Así, sin corazón, pero con la certeza de saber que amaba, tomó el camino opuesto, volviendo la cabeza cada tanto, mirándola a ella, mirándolo a él (al otro), tan alegres y tan equivocados. Ninguno de los dos podría saber nunca lo que era el amor.



CREACIÓN



Se dice, al menos así me dijeron, que la fotografía es el invento que más deploró y deplora Dios. Antes, bastaban tres generaciones (a veces incluso dos) y un poco de distancia para que los humanos cayeran en el olvido. Crear hombres era una tarea sencilla, repetitiva. Ahora, por el contrario, siempre quedan registros. Crear pasó a ser una imposición de originalidad, una tortura de rostros nuevos y distintos. A Dios, eso se dice, se le están acabando las ideas, y poco falta para que los nuevos vuelvan a ser los de antes.





EL DESTINO



El Destino es un chico medio idiota jugando con sus soldaditos de plástico. Cada tanto quema a uno, aplasta a otro y exalta a otro. Eso sí, su diversión más grande consiste en hacerles creer a todos que hay un porqué.

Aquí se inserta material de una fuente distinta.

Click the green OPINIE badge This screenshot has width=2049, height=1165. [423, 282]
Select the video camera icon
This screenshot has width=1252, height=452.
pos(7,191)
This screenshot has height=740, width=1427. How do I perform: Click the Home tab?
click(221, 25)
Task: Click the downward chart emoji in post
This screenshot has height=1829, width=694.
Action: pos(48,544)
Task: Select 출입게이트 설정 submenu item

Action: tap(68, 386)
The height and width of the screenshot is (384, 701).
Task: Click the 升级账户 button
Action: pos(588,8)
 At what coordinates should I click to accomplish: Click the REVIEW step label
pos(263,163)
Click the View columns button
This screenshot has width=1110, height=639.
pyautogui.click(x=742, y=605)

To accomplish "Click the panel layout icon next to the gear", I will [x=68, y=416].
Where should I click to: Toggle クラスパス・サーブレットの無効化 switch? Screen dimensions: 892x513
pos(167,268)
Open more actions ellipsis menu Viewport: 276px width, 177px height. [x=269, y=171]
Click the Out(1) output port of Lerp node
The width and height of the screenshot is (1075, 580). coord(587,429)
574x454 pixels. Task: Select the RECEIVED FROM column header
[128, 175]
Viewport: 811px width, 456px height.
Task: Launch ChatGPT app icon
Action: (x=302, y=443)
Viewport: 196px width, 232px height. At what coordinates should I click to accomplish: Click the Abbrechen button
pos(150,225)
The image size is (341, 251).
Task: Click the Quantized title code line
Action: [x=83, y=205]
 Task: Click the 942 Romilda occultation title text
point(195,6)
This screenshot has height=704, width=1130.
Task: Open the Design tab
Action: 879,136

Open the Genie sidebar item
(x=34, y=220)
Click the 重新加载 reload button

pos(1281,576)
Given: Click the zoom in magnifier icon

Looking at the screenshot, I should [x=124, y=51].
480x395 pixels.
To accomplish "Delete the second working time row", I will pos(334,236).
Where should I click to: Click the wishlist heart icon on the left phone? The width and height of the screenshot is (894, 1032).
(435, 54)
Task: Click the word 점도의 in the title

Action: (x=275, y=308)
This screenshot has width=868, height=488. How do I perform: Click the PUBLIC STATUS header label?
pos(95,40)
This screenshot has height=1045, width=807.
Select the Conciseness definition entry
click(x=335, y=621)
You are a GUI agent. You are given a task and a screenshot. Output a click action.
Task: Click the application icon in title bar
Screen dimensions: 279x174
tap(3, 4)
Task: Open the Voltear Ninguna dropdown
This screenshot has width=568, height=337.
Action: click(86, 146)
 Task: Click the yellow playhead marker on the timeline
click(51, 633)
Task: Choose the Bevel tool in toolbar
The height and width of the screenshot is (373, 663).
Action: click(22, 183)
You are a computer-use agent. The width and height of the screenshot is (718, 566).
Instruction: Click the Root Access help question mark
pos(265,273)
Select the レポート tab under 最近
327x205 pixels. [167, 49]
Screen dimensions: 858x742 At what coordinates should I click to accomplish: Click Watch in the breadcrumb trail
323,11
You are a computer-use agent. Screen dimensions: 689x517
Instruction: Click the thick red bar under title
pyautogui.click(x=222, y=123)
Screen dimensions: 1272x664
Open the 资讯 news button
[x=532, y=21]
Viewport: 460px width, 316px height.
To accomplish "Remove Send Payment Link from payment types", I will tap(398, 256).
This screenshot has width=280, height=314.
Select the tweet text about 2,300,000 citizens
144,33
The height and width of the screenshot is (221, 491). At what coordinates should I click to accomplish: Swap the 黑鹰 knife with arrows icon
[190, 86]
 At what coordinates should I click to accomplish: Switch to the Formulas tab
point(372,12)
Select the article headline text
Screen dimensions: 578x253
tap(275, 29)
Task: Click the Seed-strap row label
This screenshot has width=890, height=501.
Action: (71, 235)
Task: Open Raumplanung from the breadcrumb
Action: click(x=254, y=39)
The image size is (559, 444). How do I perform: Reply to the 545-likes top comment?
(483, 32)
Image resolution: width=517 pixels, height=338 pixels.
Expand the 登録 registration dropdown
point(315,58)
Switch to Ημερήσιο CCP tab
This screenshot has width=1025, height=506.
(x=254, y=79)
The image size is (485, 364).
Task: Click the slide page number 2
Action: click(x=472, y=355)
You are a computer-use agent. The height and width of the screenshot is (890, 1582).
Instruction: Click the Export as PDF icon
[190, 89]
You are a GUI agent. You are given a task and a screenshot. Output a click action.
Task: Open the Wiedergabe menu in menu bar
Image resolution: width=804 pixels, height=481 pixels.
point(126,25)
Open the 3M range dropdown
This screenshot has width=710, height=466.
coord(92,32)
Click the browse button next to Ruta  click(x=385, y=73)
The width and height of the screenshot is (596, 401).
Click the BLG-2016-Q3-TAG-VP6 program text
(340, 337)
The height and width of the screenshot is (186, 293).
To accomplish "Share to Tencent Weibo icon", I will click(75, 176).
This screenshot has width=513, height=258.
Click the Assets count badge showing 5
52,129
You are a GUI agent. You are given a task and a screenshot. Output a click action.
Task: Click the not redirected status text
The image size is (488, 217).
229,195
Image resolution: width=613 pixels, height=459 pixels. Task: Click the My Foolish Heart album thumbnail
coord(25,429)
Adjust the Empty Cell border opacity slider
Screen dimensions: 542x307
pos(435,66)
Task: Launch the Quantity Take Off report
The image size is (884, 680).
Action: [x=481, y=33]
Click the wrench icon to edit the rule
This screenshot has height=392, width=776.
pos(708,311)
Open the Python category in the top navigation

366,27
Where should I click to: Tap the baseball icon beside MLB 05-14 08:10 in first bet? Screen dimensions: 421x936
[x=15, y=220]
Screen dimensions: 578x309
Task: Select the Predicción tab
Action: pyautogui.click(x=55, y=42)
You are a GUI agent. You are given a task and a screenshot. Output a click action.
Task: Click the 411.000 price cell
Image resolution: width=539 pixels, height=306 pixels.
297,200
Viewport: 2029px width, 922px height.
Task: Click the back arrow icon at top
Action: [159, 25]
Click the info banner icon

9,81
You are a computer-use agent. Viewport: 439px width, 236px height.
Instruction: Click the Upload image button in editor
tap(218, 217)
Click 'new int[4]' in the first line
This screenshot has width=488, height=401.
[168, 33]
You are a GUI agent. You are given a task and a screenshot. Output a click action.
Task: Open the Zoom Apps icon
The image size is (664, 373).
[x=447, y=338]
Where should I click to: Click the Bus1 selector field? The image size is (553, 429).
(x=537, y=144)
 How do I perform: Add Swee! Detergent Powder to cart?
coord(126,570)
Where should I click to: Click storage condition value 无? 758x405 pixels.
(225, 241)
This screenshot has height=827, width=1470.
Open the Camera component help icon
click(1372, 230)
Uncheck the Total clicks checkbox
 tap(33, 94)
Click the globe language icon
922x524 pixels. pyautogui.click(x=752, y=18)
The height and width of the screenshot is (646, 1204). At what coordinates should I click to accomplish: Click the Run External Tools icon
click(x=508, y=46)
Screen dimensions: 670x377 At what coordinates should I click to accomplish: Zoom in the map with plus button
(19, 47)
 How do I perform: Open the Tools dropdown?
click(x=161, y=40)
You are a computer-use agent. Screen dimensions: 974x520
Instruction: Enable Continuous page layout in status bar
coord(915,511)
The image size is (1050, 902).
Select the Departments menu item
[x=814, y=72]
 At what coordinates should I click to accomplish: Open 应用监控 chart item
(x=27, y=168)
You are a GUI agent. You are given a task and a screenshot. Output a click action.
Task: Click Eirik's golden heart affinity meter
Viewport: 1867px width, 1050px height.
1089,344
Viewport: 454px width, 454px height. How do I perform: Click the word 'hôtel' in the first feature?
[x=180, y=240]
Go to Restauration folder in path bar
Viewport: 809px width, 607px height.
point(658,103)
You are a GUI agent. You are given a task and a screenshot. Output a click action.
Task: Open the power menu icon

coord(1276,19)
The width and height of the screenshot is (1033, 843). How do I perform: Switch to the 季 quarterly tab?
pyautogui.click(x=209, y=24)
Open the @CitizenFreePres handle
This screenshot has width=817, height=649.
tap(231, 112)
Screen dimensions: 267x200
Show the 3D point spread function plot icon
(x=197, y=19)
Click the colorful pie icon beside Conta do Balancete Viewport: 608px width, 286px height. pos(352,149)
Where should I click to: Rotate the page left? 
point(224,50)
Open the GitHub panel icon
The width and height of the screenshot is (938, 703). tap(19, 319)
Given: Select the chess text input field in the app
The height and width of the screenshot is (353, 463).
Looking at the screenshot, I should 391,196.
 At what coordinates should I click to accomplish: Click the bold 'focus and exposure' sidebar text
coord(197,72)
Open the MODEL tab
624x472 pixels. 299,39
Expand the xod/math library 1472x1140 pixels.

HASTA QUE LA MUERTE LOS SEPARE



"Hasta que la muerte los separe" escucha que dice el sacerdote en el altar, frente a los novios. Desde uno de los bancos los ve, tan enamorados, tan seguros. "Ingenuos", piensa, "la muerte no separa. No hay nada que una más que ella, y nada que separe más que la vida".



PREFERENCIAS



Prefiere la soledad para evitar el abandono; la muerte, para no preocuparse por la enfermedad; la tristeza, para no sucumbir al miedo. Huye incansablemente del amor eligiendo a quien no ama, no sea cosa que la vida se interponga y le haga una pregunta.



NUNCA SE SABE



          -Chau, papi -dijo Rocío, al tiempo que estiraba el cuello para darle un beso en la mejilla.

          -Chau, hermosa -respondió él-. Portate bien.

          Se besaron. Entonces, Rocío se dio media vuelta y caminó hacia la entrada del colegio, arrastrando su mochila con carrito.

          Él la vio alejarse. La vio entrar. La vio perderse por el largo pasillo pintado de verde. Si hubiera sabido que no la iba a volver a ver, habría buscado la forma de mirarla un rato más. Si hubiera sabido que no le iba a volver a hablar, le habría dicho que la amaba. Si hubiera sabido que la vida le iba a decir a uno de ellos "basta", habría sumado al beso un fuerte abrazo.

          O no.

          No hay modo de saberlo.



BREVE HISTORIA DE AMOR



Ella subestimó su amor. Él sobrestimó su paciencia. Ahora ambos viven el intento de olvidarse. Lo que podría haber sido una maravillosa novela de amor, no pasó de borrador.